→ **INSTRUCTIONS TO FOLLOW**
Rewrite the entries below, changing "Virtual Media Manager" to "Media Manager" and keeping every other part identical. Omit the pictures from your answer.

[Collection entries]

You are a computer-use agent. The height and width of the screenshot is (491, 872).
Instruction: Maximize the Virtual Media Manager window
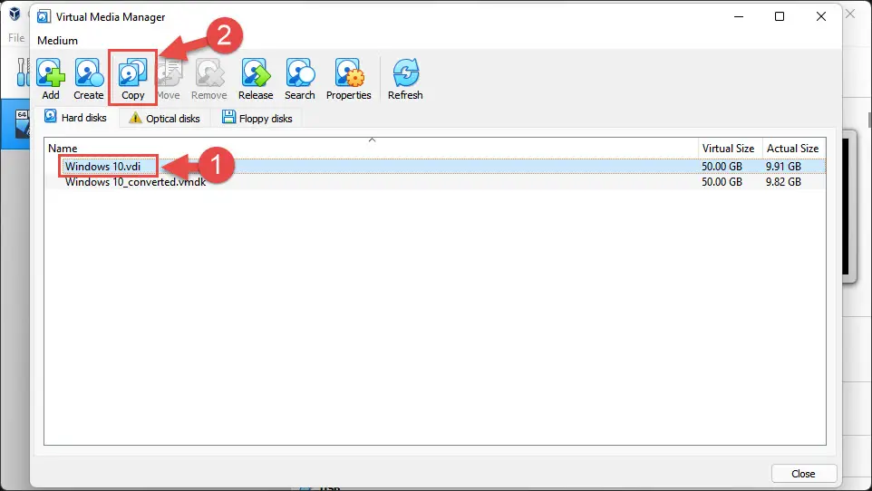780,16
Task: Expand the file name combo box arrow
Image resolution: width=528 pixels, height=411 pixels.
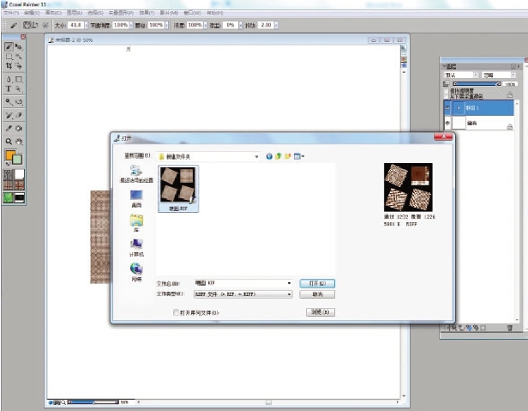Action: (290, 282)
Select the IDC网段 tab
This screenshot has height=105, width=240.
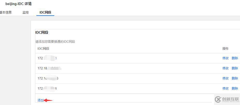[x=45, y=12]
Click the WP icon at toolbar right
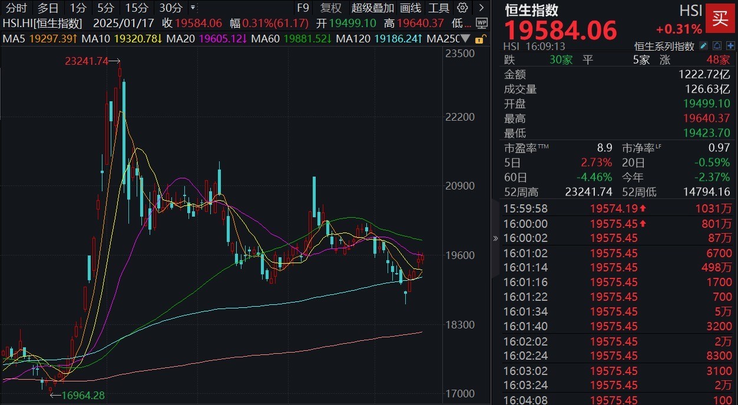The width and height of the screenshot is (738, 405). pyautogui.click(x=481, y=24)
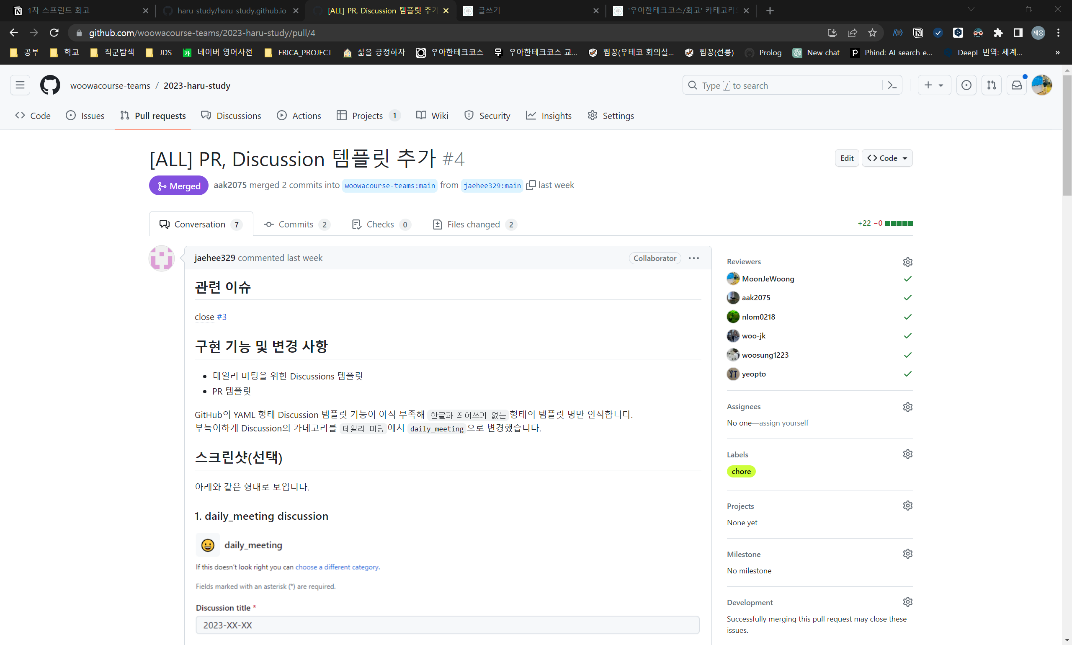This screenshot has width=1072, height=645.
Task: Bookmark this page with star icon
Action: tap(872, 33)
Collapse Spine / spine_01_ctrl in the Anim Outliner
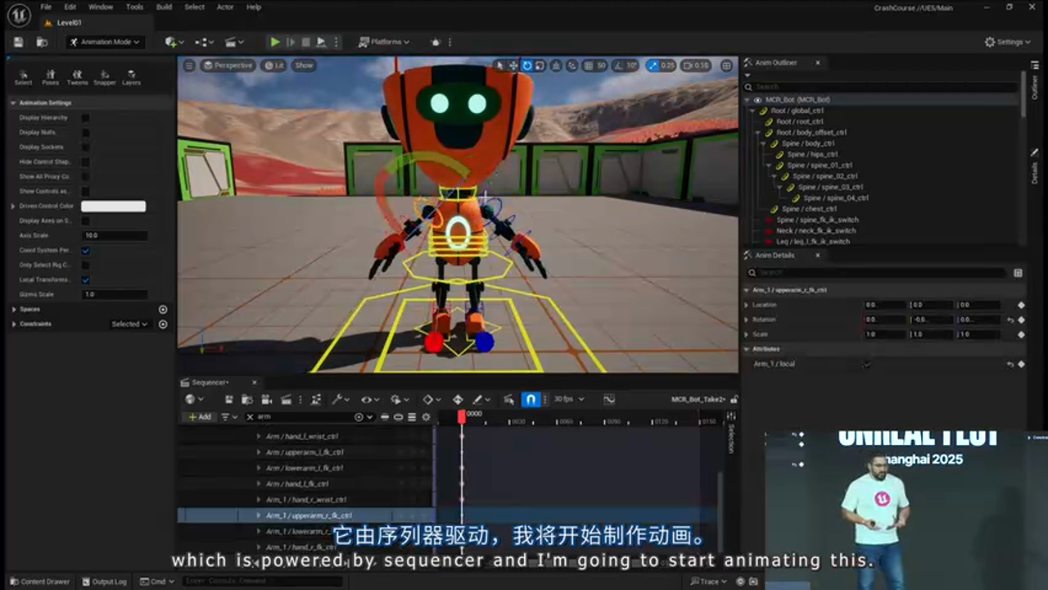This screenshot has height=590, width=1048. 768,165
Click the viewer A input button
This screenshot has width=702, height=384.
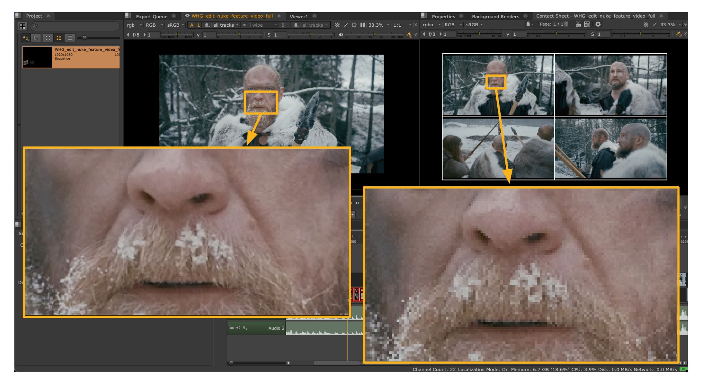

→ **SOLVED PROBLEM**
You are a computer-use agent. The height and width of the screenshot is (491, 872).
Instruction: Maximize the Media Manager window
780,16
Task: Expand the file name combo box arrow
Image resolution: width=528 pixels, height=411 pixels.
Action: (290, 282)
Select the IDC网段 tab
This screenshot has height=105, width=240.
[x=45, y=12]
Click the WP icon at toolbar right
The width and height of the screenshot is (738, 405). pyautogui.click(x=481, y=24)
This screenshot has width=1072, height=645.
Task: Bookmark this page with star icon
Action: tap(872, 33)
Collapse Spine / spine_01_ctrl in the Anim Outliner
This screenshot has height=590, width=1048. 768,165
Click the viewer A input button
This screenshot has width=702, height=384.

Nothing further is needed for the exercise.